Dataset entries
------

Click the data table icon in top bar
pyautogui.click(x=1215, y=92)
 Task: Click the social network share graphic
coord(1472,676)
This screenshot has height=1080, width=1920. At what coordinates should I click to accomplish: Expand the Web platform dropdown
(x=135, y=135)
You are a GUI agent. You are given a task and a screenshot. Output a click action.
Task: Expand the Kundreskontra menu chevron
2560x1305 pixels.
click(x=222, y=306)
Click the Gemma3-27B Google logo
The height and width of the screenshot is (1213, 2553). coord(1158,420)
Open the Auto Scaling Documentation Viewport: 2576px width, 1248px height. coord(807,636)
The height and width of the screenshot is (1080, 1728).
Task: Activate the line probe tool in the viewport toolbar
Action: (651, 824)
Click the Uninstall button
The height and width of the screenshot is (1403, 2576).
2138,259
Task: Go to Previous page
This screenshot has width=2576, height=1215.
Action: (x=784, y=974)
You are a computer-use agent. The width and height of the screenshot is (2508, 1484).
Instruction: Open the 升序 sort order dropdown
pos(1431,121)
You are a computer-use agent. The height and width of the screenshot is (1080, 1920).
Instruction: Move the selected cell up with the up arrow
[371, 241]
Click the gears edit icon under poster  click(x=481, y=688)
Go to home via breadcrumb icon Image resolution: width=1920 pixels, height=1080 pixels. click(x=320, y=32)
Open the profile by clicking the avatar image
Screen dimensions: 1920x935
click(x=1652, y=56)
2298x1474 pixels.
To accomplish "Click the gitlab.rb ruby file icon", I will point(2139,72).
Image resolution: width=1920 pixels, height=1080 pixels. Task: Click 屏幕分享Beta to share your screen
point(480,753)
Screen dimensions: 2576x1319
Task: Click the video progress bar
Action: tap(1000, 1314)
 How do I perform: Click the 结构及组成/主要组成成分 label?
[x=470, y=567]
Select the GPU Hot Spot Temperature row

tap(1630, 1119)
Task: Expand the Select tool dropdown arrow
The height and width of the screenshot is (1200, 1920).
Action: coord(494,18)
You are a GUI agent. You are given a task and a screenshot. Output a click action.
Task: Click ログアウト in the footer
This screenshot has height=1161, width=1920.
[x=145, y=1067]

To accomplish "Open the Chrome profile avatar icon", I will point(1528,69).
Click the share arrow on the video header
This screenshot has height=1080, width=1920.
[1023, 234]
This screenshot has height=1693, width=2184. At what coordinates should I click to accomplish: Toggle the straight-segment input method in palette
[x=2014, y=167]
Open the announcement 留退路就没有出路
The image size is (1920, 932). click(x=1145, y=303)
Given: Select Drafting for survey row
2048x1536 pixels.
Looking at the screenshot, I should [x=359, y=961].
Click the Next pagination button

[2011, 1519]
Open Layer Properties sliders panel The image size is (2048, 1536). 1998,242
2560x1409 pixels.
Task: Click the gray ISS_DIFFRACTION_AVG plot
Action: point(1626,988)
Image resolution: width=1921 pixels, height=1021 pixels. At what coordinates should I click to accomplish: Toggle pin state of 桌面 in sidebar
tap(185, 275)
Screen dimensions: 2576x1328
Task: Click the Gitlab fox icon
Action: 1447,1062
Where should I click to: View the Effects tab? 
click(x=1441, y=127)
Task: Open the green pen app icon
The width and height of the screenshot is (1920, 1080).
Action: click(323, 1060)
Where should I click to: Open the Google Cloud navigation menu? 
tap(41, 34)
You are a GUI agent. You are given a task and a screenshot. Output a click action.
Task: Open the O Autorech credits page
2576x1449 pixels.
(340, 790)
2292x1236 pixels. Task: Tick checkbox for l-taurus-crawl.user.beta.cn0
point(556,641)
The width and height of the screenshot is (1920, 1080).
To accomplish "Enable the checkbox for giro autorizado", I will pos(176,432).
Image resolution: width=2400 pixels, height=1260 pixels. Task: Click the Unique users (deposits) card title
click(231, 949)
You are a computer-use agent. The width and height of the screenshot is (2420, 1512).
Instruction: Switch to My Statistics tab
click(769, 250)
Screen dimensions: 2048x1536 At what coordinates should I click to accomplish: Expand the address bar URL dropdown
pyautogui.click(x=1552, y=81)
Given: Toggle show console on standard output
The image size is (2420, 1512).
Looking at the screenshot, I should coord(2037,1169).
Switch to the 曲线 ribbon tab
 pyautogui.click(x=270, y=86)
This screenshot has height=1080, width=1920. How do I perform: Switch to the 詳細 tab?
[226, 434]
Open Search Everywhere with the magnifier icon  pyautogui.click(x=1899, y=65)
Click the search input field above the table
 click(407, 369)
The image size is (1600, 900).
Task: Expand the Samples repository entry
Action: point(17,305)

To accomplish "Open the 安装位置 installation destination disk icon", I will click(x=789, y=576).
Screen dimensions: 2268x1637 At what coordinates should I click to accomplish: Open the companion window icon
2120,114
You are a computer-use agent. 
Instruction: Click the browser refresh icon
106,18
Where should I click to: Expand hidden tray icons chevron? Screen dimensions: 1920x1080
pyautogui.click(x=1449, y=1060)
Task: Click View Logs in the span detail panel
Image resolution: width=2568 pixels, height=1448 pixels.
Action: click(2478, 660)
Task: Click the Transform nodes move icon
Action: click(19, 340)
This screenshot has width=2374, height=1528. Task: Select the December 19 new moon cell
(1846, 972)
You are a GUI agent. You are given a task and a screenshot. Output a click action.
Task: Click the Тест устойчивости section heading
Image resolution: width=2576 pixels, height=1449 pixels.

------

What the task requires
Please reproduce the lines from the line with "Task: Open the O Autorech credits page" to the line with "Given: Toggle show console on standard output", both ends included, exactly as they appear above.

Output for this exercise
Task: Open the O Autorech credits page
2576x1449 pixels.
(340, 790)
2292x1236 pixels. Task: Tick checkbox for l-taurus-crawl.user.beta.cn0
point(556,641)
The width and height of the screenshot is (1920, 1080).
To accomplish "Enable the checkbox for giro autorizado", I will pos(176,432).
Image resolution: width=2400 pixels, height=1260 pixels. Task: Click the Unique users (deposits) card title
click(231, 949)
You are a computer-use agent. The width and height of the screenshot is (2420, 1512).
Instruction: Switch to My Statistics tab
click(769, 250)
Screen dimensions: 2048x1536 At what coordinates should I click to accomplish: Expand the address bar URL dropdown
pyautogui.click(x=1552, y=81)
Given: Toggle show console on standard output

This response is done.